Task goal.
Copy the records below verbatim, from the start up to and including the line with "click(x=1102, y=439)".

Entries shown.
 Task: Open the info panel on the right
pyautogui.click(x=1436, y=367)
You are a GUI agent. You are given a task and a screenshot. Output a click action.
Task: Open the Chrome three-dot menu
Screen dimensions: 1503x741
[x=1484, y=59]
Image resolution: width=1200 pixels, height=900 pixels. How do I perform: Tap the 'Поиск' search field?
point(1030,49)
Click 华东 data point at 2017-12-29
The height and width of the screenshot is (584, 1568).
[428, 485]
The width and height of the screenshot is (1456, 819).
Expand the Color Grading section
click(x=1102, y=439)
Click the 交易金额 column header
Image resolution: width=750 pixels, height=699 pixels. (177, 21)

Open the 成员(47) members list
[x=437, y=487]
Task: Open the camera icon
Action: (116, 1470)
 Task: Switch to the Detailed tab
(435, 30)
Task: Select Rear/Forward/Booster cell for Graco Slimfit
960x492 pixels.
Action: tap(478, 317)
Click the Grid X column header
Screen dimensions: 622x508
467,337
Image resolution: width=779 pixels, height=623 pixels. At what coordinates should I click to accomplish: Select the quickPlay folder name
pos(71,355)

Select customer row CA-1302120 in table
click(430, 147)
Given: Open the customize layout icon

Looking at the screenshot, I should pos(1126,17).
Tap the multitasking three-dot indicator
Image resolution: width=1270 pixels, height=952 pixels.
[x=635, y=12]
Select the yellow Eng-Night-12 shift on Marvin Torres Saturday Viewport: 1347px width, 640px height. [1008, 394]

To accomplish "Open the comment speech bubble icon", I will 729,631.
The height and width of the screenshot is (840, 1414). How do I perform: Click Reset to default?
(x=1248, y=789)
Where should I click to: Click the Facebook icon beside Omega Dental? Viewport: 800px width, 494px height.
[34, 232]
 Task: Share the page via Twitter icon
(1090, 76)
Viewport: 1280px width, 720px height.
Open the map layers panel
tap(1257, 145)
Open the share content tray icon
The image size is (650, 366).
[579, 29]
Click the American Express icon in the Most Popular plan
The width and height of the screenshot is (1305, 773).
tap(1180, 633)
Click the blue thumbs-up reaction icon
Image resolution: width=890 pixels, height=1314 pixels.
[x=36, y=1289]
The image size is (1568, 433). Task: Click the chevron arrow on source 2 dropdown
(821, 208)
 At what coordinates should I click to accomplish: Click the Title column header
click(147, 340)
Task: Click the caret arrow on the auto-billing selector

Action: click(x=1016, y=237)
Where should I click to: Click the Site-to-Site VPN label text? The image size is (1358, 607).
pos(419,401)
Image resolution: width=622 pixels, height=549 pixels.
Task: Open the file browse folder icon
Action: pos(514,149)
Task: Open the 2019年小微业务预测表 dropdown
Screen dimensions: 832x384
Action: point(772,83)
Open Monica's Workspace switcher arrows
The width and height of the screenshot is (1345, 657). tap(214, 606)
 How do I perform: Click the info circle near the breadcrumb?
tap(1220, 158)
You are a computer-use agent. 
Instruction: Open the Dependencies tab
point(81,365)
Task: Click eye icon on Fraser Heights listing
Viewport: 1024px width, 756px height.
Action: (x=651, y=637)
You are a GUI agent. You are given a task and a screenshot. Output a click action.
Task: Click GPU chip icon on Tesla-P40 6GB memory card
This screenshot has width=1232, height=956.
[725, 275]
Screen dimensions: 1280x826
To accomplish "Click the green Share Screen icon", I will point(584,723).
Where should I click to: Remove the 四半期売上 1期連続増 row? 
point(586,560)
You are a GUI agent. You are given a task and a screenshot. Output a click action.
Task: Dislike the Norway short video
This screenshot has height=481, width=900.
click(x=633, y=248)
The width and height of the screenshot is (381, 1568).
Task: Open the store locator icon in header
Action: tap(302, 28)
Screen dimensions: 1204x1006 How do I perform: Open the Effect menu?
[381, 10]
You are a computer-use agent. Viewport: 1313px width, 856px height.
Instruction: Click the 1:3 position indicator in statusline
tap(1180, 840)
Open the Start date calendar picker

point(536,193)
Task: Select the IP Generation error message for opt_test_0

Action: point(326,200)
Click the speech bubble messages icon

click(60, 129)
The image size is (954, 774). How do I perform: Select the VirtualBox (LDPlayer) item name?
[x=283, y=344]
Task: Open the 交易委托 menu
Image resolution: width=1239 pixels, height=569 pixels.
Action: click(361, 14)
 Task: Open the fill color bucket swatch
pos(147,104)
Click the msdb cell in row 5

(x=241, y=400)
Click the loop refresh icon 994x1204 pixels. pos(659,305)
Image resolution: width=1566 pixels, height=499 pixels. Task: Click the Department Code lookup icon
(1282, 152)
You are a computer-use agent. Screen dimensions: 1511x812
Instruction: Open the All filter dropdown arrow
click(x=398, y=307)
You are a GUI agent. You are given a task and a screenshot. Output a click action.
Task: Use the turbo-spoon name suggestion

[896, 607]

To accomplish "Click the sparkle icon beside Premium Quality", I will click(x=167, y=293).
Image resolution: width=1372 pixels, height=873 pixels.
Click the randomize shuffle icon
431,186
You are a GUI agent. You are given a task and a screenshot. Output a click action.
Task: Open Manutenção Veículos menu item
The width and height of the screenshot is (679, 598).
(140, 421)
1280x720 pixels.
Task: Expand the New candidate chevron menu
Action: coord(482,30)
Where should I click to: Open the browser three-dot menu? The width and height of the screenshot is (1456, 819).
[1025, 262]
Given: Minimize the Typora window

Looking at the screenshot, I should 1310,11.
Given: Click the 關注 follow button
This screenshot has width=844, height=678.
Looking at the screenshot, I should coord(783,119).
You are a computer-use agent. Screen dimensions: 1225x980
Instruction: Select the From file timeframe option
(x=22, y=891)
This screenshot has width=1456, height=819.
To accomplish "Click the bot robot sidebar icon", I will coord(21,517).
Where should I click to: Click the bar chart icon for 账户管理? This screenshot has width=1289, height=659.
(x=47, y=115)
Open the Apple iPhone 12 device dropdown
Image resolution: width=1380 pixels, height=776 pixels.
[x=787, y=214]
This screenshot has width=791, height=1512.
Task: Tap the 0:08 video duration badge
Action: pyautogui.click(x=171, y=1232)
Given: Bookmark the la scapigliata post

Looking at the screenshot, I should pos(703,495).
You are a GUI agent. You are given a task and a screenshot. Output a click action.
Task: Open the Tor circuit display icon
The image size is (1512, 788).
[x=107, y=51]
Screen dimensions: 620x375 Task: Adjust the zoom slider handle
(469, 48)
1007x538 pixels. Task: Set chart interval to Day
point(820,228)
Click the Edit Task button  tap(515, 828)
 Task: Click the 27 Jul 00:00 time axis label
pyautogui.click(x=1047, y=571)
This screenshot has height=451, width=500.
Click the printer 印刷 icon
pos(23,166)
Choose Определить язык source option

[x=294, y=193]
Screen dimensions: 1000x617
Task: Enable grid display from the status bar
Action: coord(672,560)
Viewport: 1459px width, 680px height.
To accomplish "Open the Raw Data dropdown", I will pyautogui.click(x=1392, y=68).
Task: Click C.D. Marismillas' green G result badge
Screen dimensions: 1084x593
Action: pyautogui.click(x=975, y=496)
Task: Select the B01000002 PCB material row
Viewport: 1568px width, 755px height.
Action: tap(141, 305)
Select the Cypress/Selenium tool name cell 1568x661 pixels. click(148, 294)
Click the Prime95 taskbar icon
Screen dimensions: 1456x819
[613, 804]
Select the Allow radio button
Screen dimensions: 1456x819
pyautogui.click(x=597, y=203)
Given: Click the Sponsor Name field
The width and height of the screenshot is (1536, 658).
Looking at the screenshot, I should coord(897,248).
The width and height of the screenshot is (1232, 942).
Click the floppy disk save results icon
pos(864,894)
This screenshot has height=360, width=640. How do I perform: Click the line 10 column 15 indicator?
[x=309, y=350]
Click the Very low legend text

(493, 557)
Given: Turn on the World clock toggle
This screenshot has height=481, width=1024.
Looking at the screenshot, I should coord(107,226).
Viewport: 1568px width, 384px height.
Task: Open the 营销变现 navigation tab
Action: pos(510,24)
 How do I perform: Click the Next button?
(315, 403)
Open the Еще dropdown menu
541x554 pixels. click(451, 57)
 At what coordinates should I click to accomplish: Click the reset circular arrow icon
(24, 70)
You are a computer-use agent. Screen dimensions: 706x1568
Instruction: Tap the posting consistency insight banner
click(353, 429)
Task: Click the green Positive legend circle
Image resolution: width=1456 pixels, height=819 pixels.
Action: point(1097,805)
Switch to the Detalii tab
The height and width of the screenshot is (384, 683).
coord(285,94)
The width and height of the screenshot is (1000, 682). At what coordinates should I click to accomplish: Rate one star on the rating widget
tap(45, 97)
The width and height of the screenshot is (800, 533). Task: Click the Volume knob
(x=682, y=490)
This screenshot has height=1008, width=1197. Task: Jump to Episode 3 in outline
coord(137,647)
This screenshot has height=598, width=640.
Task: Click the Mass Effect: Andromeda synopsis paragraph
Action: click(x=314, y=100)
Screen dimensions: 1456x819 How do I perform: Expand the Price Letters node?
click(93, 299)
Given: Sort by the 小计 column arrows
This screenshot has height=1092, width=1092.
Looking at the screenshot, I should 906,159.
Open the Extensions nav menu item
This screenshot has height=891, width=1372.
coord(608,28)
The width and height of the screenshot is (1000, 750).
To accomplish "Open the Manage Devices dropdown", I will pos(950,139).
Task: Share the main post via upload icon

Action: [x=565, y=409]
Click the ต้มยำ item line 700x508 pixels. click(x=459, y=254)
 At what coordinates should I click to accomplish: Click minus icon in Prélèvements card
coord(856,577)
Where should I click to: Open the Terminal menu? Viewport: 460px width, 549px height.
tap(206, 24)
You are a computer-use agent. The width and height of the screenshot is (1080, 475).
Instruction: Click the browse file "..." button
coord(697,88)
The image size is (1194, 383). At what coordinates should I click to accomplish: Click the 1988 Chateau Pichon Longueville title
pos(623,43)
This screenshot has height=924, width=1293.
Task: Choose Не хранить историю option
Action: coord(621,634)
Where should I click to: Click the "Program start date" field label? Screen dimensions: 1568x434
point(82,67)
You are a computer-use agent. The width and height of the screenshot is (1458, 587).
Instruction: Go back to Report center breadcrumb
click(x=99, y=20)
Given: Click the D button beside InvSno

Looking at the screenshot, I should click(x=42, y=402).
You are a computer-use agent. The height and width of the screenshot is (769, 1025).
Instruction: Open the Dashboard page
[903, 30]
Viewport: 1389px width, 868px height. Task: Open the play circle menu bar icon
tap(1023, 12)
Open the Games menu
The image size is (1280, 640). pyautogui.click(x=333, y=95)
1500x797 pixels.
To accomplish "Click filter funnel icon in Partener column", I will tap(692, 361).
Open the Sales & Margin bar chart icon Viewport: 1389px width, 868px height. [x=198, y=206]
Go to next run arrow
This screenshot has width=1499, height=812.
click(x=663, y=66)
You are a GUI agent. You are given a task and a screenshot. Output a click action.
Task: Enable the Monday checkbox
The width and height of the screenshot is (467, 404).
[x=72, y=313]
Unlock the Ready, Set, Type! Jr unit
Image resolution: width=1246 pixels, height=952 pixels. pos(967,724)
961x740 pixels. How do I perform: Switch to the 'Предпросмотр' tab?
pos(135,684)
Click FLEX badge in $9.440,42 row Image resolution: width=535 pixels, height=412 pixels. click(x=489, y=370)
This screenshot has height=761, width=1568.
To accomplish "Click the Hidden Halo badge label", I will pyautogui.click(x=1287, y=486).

Answer to the exercise.
 Task: Open the info panel on the right
pyautogui.click(x=1436, y=367)
You are a GUI agent. You are given a task and a screenshot. Output a click action.
Task: Open the Chrome three-dot menu
Screen dimensions: 1503x741
[x=1484, y=59]
Image resolution: width=1200 pixels, height=900 pixels. How do I perform: Tap the 'Поиск' search field?
point(1030,49)
Click 华东 data point at 2017-12-29
The height and width of the screenshot is (584, 1568).
[428, 485]
The width and height of the screenshot is (1456, 819).
Expand the Color Grading section
click(x=1102, y=439)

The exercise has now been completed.